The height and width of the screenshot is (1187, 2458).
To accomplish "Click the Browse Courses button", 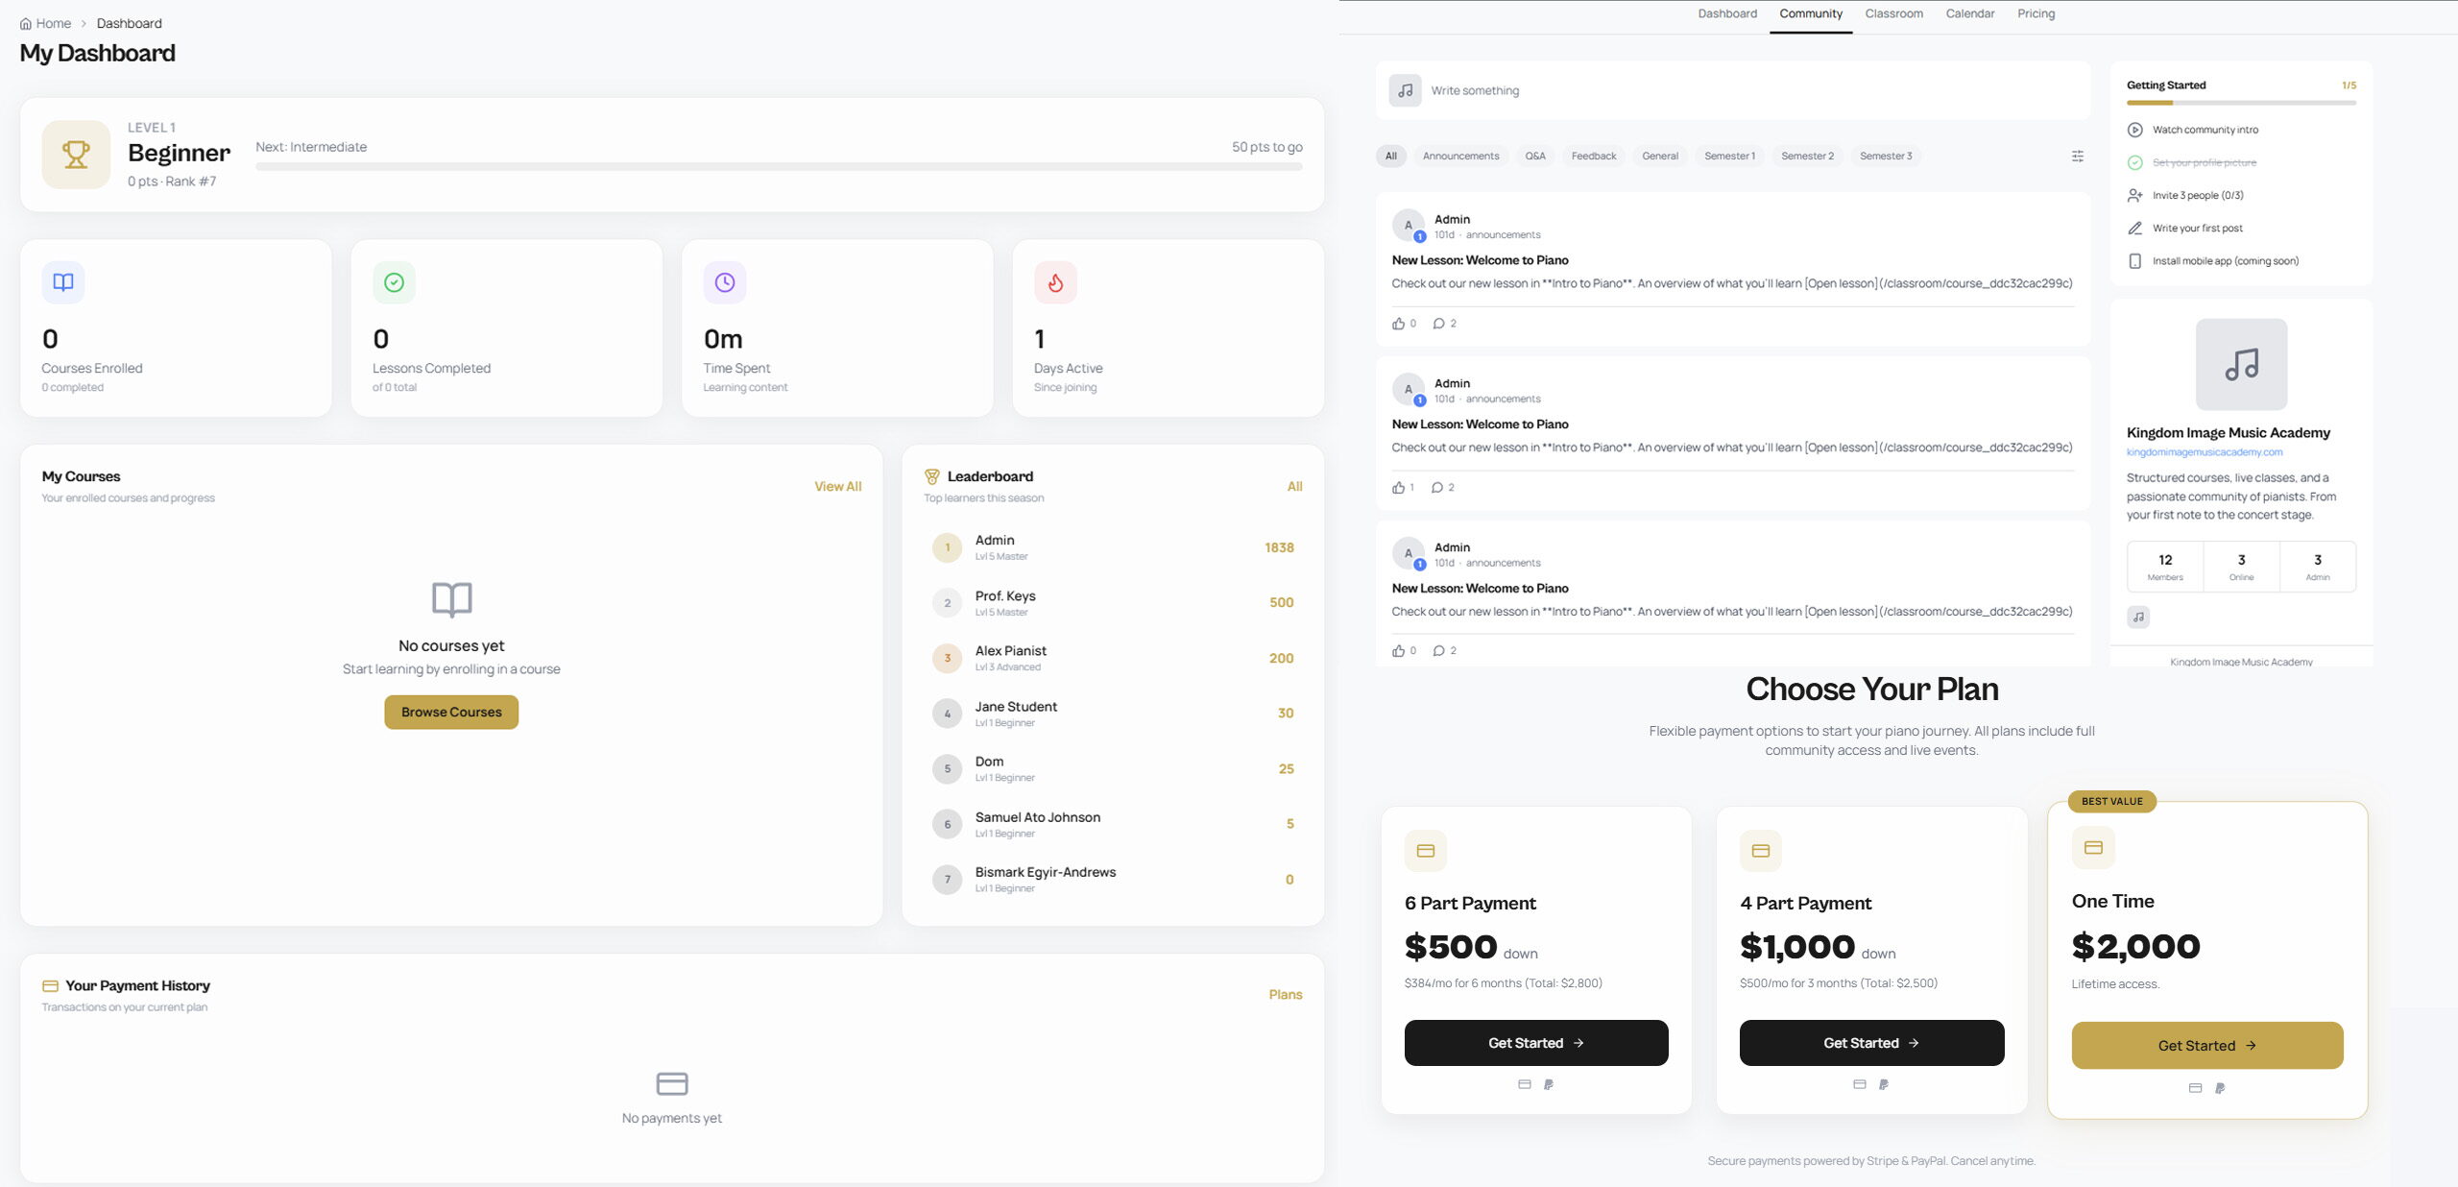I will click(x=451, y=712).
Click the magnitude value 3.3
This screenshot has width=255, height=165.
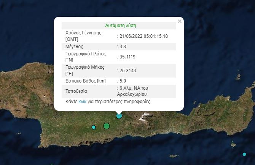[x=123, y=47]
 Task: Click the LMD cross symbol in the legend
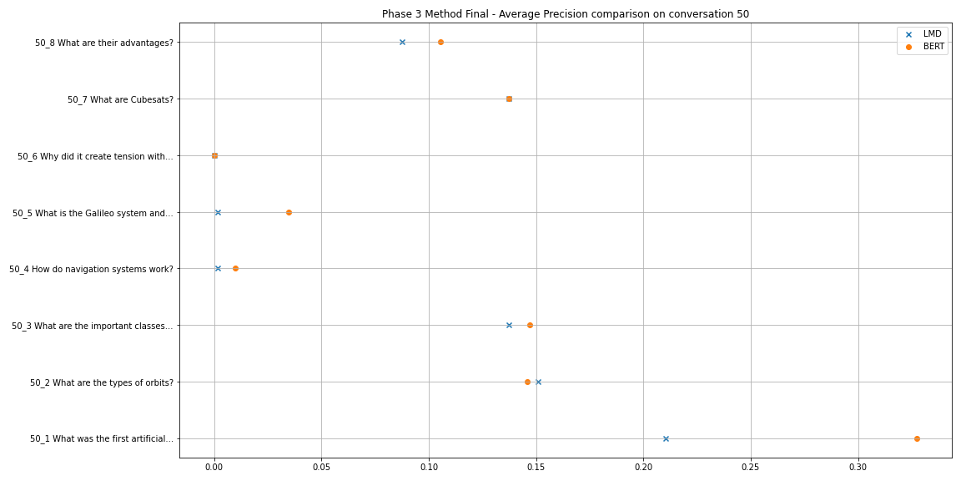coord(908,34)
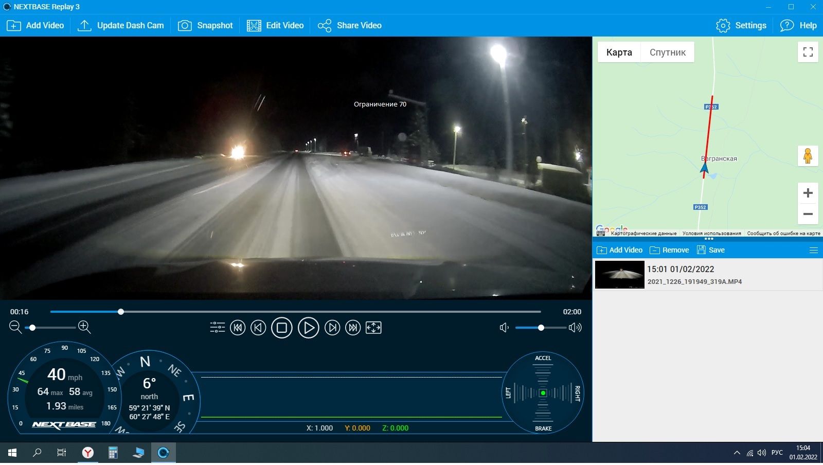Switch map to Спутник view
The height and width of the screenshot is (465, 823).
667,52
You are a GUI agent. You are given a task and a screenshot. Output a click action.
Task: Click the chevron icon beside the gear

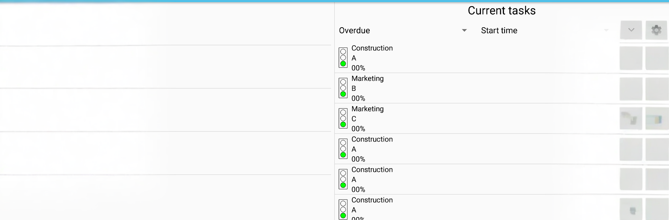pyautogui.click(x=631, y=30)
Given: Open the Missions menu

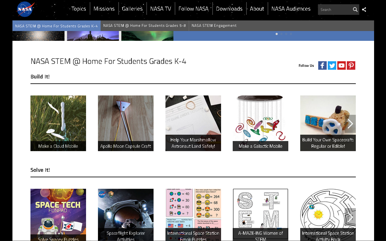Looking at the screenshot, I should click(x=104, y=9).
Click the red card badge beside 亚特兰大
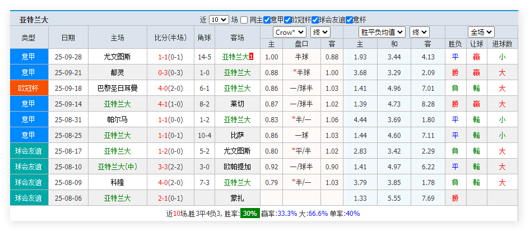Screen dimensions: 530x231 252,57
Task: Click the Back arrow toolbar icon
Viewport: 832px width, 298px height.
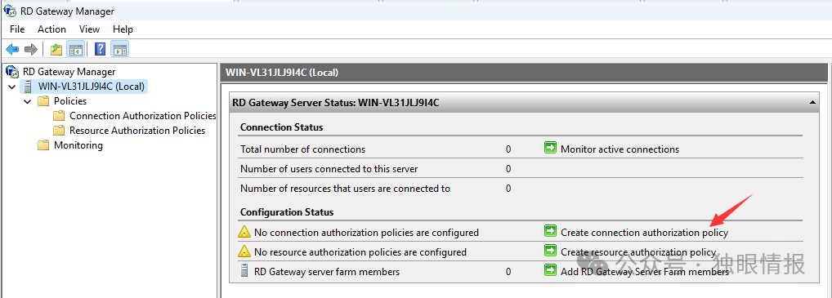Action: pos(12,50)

(WHAT IS EXPECTED)
Switch "red card" to "yellow card" in the entries, starting with the line that contains "Click the red card badge beside 亚特兰大" and going on through the end of the entries, and give back only those lines with everything else unchanged. Leave the pictures out of your answer.

(PROBLEM SOLUTION)
Click the yellow card badge beside 亚特兰大
Screen dimensions: 530x231 252,57
Task: Click the Back arrow toolbar icon
Viewport: 832px width, 298px height.
Action: pos(12,50)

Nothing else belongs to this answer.